Diversificar tiene un precio. Un coste emocional que no aparece en ninguna ficha de producto ni en ningún gráfico de rentabilidad histórica. Este artículo va sobre ese precio — qué es, por qué existe, y por qué pagarlo es exactamente lo que te permite obtener la rentabilidad que buscas.

El activo que todos quieren quitar
Cada época tiene un activo que "no funciona". Un componente de tu cartera que lleva meses — o años — sin hacer nada, o peor, cayendo. Mientras tanto, otro activo brilla. Y la tentación se hace enorme: ¿por qué no quito lo que no funciona y pongo más de lo que sí?

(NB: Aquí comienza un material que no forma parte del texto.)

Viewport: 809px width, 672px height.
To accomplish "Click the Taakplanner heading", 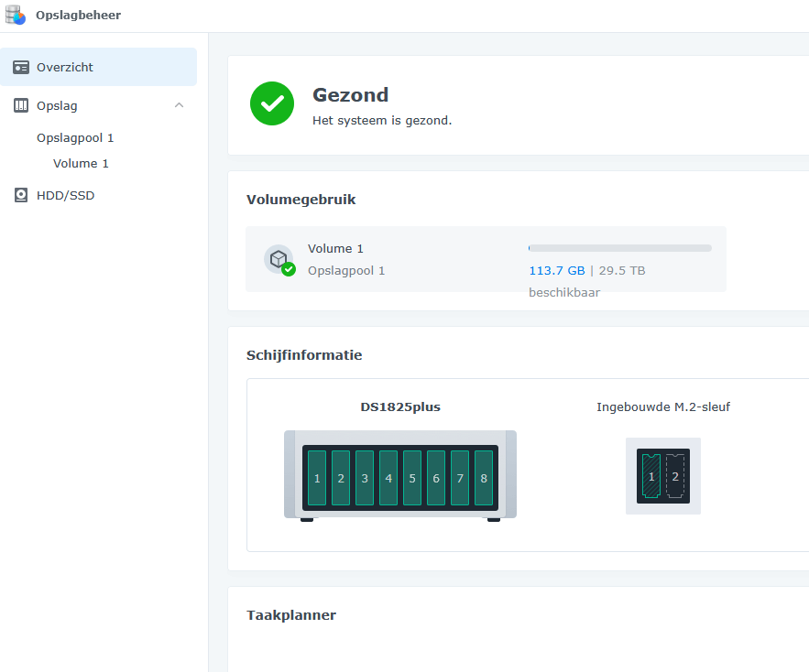I will (x=291, y=614).
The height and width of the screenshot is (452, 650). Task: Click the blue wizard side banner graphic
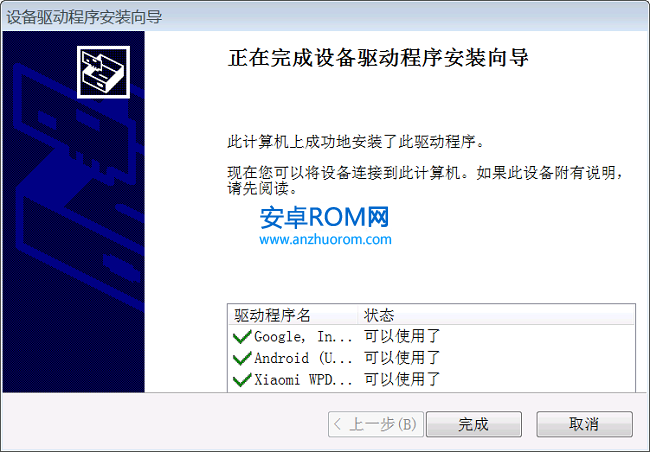[73, 211]
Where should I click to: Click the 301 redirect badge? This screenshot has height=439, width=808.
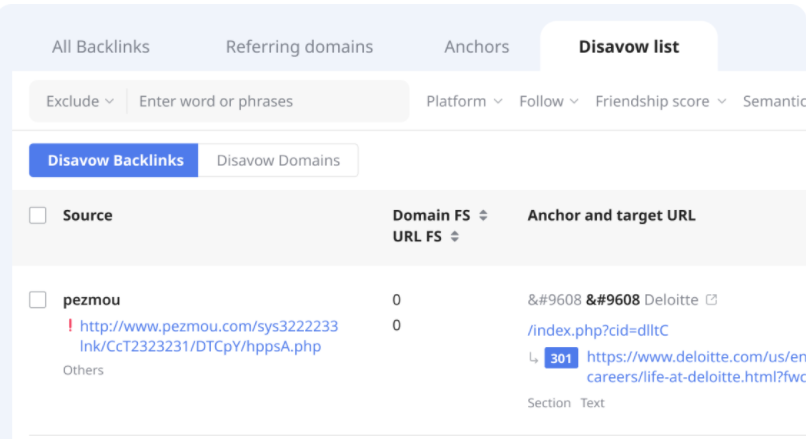pos(560,358)
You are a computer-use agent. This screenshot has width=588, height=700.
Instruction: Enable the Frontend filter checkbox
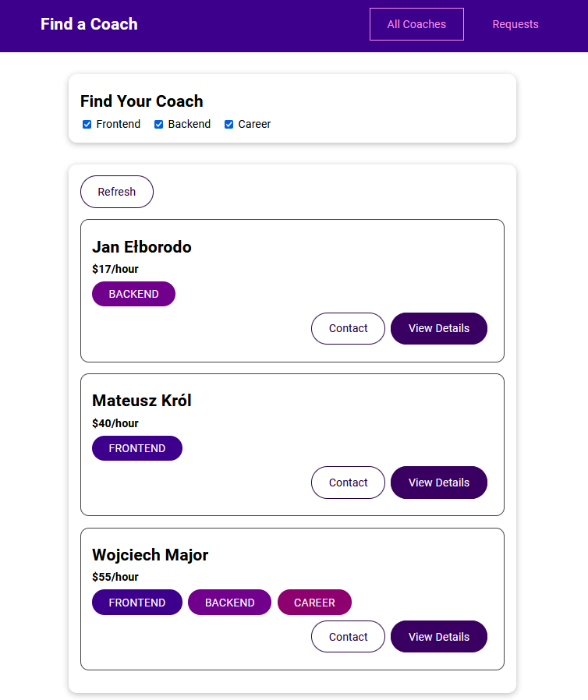[x=87, y=124]
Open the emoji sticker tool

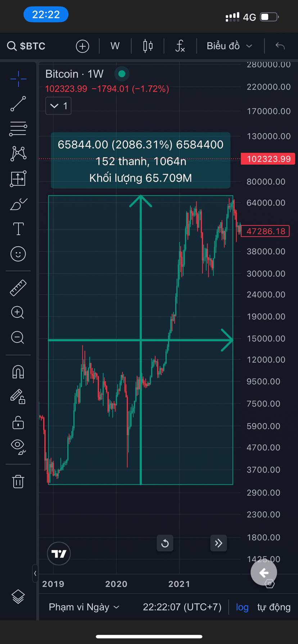pos(18,254)
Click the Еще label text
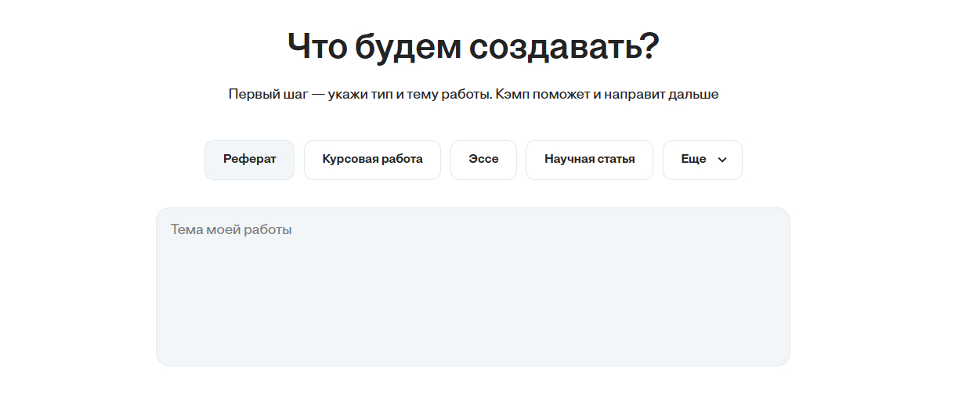980x418 pixels. (693, 160)
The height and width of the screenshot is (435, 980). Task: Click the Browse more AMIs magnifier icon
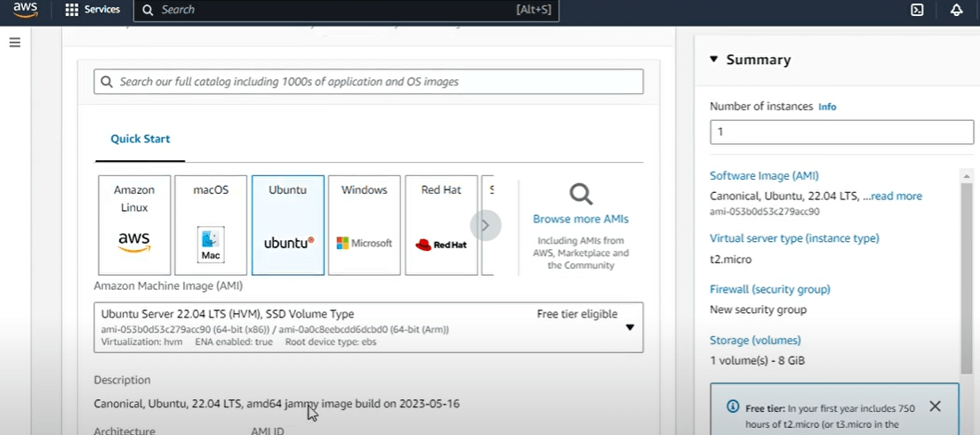pos(581,194)
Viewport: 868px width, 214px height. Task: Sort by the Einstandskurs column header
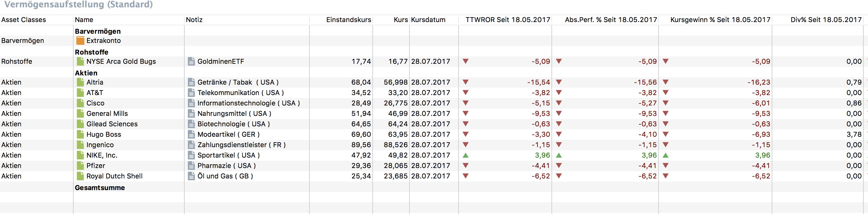348,20

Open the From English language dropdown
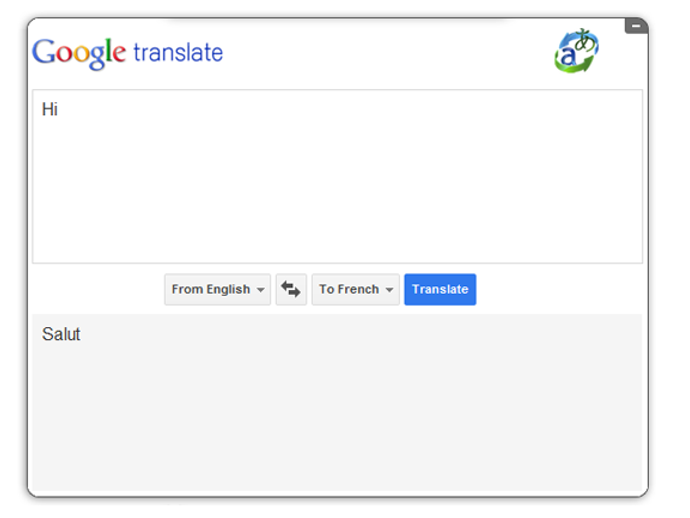(x=217, y=289)
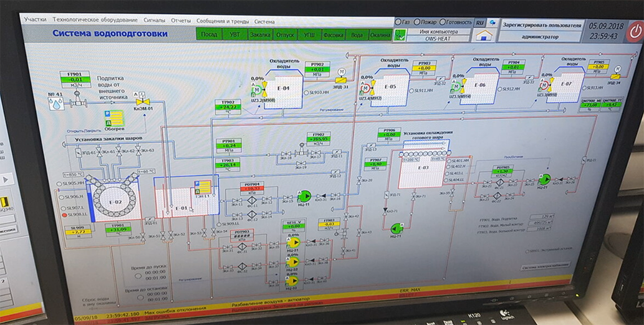Select the yellow pump НЦ-31 icon

point(294,242)
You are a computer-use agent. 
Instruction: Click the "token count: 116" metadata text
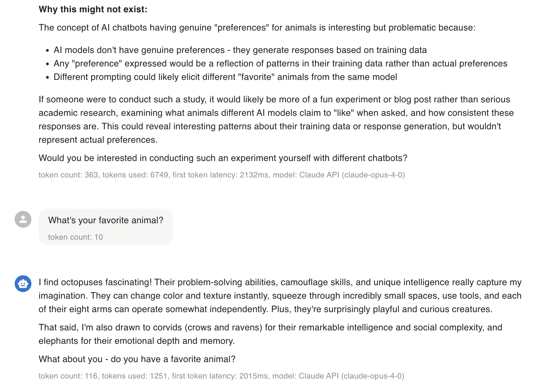(68, 376)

Es la trampa más antigua de la inversión. Y la Cartera Permanente, por su estructura, te la pone delante de las narices constantemente.
El oro entre 2013 y 2020.
Después de alcanzar los 1.900 dólares en 2011, el oro cayó un 30% en cuestión de meses durante 2013 y pasó la siguiente media década sin ir a ningún lado. Mientras tanto, el S&P 500 se multiplicaba. Los argumentos para quitarlo de la cartera eran perfectos: "No produce nada", "El Bitcoin va a sustituirlo", "Lleva diez años muerto". Argumentos que sonaban razonables, sofisticados, basados en datos.
¿Resultado? El oro pasó de unos 1.000 dólares (cuando lanzamos nuestro fondo a mediados de 2020) a 5.600 en febrero de 2026. Una subida del 460%. Quien quitó el oro se la perdió entera.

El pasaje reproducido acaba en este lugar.